[Start of ROWS]
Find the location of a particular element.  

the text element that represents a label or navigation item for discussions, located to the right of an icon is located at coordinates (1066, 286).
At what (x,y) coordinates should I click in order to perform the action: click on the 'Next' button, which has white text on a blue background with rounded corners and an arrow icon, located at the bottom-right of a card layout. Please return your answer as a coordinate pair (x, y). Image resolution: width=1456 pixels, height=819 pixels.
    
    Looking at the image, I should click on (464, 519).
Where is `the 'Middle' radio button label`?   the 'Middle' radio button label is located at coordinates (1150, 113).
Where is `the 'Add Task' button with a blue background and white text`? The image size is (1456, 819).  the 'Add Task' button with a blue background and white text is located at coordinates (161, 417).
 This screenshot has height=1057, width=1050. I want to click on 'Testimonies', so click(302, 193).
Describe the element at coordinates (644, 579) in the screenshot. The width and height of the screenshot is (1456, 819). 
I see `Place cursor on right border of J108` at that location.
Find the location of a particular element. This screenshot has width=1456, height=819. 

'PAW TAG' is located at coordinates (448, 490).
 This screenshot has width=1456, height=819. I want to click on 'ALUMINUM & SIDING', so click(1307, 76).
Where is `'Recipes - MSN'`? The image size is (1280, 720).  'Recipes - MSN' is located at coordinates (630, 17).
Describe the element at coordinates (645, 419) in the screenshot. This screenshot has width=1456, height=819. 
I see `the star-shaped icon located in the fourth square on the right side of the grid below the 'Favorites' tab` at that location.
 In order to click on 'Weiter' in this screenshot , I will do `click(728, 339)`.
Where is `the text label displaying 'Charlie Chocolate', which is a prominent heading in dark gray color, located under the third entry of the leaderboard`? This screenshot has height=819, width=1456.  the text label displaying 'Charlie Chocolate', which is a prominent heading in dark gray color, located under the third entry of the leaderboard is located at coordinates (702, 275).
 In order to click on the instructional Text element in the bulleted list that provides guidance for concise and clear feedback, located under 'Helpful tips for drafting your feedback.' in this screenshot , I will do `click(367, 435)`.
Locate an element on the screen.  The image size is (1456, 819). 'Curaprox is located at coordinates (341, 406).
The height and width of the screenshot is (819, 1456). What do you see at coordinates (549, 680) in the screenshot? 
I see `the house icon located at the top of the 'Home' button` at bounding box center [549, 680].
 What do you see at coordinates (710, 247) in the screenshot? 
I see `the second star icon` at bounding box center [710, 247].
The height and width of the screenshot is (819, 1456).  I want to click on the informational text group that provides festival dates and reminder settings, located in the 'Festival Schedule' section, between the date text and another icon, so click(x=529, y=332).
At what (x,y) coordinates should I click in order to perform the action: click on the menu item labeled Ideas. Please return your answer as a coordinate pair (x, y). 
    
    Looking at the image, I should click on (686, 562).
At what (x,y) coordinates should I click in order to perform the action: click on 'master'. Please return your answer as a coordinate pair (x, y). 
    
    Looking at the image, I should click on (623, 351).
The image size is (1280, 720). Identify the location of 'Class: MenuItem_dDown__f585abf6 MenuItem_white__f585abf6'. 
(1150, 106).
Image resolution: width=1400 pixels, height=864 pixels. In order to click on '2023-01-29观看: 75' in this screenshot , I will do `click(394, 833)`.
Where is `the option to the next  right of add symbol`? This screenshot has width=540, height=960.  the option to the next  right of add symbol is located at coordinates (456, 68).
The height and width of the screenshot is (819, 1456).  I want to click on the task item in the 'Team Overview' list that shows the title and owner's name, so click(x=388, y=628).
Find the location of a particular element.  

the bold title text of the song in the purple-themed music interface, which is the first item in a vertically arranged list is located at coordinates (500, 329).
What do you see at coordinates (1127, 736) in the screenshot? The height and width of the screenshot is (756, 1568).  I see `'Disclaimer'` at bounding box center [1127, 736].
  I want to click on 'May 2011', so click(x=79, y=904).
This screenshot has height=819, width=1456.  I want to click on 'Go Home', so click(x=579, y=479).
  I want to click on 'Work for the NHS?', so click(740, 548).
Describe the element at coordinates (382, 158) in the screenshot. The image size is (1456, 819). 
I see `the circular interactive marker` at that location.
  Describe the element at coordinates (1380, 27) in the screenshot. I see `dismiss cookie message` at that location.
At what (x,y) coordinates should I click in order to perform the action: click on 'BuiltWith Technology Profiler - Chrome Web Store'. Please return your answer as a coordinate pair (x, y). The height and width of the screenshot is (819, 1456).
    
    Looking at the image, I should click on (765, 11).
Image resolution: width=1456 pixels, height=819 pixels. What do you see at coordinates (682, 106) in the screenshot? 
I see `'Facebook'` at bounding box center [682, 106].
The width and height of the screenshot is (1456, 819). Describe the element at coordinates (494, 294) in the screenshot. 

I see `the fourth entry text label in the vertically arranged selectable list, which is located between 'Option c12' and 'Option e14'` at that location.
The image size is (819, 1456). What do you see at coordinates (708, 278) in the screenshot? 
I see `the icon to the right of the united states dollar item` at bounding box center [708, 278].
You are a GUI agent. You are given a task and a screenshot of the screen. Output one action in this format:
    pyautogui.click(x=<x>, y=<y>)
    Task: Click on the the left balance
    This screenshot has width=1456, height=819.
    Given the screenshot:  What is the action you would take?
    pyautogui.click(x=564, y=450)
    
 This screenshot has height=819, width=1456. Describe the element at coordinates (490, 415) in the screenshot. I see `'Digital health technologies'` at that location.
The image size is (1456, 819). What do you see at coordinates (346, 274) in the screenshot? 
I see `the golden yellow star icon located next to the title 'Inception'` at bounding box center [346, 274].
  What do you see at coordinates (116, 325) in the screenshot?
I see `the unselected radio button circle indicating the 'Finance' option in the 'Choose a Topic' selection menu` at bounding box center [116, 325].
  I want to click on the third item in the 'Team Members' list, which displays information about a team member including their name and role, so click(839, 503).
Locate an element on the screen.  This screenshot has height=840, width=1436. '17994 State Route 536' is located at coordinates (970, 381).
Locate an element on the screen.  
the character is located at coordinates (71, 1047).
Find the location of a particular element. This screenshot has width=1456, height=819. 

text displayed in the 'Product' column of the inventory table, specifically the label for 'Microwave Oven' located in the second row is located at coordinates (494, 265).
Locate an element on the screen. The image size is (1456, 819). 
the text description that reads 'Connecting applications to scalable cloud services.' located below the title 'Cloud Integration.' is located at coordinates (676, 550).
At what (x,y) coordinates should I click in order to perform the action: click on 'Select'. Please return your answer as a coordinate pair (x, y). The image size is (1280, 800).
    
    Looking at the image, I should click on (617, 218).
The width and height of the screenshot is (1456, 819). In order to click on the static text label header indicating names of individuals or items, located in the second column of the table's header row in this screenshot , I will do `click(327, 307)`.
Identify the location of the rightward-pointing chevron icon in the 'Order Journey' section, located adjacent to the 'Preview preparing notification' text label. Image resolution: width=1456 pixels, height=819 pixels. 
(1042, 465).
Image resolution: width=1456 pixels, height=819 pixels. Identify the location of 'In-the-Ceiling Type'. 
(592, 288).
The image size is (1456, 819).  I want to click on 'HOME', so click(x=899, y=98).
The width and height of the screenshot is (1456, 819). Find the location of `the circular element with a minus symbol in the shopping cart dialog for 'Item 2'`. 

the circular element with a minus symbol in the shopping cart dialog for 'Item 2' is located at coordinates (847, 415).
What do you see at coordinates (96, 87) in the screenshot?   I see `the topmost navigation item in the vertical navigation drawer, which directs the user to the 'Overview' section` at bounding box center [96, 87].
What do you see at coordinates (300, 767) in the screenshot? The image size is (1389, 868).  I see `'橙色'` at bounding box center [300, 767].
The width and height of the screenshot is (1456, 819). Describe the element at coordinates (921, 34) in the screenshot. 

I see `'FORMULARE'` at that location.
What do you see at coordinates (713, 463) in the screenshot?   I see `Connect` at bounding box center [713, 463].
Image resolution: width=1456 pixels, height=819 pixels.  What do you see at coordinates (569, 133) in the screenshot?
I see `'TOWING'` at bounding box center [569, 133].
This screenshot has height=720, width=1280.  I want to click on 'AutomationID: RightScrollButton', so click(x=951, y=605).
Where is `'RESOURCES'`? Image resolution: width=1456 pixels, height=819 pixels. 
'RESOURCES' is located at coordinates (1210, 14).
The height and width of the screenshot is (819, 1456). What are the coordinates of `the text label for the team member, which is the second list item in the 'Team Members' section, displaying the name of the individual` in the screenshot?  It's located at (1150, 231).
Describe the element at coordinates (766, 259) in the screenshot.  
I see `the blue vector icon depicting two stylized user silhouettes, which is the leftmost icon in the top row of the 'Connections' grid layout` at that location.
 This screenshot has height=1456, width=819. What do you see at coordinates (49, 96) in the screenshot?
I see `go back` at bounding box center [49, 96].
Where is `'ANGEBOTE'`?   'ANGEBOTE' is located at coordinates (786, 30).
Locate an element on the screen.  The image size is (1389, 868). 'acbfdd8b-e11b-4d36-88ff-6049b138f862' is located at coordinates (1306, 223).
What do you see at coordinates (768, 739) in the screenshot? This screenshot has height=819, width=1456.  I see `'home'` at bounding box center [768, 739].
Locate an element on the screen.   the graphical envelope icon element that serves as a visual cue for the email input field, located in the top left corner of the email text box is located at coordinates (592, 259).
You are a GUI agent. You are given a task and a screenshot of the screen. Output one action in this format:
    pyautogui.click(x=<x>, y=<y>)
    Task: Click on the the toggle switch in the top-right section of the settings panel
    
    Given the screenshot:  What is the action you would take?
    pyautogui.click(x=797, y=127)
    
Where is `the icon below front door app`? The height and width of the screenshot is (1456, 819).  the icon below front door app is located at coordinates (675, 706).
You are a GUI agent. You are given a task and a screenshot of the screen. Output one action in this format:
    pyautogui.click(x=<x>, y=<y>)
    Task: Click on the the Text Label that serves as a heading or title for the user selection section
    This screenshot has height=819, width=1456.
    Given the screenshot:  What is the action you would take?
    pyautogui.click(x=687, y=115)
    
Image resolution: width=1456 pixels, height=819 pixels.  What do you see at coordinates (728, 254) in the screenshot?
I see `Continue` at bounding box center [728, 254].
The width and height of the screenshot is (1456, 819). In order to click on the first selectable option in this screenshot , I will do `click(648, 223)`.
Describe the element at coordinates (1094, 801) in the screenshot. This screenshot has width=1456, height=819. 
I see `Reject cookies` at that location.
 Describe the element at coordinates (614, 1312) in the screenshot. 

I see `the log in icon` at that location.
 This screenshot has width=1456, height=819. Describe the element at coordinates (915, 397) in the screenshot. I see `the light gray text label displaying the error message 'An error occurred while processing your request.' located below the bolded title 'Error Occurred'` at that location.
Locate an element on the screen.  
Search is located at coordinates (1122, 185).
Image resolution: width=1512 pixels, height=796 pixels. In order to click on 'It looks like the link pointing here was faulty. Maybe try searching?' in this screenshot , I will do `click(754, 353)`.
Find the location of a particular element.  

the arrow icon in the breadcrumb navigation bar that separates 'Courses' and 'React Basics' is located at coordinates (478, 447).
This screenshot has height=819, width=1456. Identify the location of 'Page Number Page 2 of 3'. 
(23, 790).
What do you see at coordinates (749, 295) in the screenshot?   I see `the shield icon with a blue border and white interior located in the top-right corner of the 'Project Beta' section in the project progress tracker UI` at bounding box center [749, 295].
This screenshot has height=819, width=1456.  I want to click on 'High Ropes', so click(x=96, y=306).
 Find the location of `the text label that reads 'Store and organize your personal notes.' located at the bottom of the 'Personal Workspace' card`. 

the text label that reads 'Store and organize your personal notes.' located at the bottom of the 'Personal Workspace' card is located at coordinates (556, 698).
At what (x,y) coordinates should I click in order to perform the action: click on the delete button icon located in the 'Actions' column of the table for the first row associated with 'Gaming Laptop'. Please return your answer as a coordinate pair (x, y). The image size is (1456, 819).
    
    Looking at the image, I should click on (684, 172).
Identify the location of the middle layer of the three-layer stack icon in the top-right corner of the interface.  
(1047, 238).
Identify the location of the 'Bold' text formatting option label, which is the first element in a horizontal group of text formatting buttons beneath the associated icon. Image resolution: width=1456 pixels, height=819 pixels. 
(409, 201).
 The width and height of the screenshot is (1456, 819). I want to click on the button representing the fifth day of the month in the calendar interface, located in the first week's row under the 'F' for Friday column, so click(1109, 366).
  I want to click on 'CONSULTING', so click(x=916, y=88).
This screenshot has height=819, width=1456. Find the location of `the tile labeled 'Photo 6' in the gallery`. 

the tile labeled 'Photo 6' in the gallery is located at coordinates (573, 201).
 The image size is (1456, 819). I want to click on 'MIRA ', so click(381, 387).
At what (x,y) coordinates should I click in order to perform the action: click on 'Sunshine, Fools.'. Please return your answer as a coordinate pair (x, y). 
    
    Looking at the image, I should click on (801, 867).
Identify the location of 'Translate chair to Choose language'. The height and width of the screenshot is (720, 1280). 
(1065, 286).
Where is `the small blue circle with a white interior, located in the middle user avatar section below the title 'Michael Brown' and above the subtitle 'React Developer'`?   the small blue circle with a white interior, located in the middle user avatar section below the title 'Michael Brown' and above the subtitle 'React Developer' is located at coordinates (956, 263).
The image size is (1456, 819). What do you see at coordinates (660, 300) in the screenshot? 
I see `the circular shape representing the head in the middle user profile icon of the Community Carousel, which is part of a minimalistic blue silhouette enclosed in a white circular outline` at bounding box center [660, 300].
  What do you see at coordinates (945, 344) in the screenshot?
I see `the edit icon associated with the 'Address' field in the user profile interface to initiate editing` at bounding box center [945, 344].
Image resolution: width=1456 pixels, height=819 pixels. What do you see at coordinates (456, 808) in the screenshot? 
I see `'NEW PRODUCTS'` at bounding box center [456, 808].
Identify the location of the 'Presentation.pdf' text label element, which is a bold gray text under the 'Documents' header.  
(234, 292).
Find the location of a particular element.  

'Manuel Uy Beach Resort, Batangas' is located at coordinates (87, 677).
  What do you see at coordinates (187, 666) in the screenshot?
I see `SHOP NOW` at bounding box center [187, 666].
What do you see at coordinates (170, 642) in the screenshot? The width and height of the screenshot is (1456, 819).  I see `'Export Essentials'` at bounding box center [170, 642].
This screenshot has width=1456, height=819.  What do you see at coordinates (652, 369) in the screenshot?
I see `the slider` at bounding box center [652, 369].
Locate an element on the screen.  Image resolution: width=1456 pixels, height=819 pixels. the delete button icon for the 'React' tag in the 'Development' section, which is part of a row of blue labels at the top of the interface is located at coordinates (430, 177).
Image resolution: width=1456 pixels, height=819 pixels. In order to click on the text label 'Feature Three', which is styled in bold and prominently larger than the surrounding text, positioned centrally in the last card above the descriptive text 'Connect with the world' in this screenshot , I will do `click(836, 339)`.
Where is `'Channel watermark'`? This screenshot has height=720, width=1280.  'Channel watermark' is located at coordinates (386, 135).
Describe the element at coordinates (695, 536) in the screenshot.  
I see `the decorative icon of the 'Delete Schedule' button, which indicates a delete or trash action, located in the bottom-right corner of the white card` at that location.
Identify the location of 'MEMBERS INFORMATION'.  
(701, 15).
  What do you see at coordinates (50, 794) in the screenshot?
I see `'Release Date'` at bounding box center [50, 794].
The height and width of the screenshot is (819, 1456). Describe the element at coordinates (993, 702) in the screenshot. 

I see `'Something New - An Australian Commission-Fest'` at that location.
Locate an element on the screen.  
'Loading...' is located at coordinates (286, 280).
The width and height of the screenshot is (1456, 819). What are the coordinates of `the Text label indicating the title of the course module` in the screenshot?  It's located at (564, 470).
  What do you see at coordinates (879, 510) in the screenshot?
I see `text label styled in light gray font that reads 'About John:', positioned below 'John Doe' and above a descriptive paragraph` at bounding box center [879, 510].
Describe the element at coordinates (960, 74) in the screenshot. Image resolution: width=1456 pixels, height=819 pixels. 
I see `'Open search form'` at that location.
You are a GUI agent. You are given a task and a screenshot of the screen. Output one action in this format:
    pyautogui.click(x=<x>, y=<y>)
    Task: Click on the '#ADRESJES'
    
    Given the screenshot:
[End of ROWS]
**WORK REQUIRED**:
Edit the stretch of the material above from the line containing "Describe the element at coordinates (695, 536)" through the line containing "center [50, 794]." by replacing "Identify the location" with "Give the position", leaving everything else unchanged. Return only those lines.

**EXPECTED ANSWER**:
Describe the element at coordinates (695, 536) in the screenshot.  
I see `the decorative icon of the 'Delete Schedule' button, which indicates a delete or trash action, located in the bottom-right corner of the white card` at that location.
Give the position of 'MEMBERS INFORMATION'.  
(701, 15).
  What do you see at coordinates (50, 794) in the screenshot?
I see `'Release Date'` at bounding box center [50, 794].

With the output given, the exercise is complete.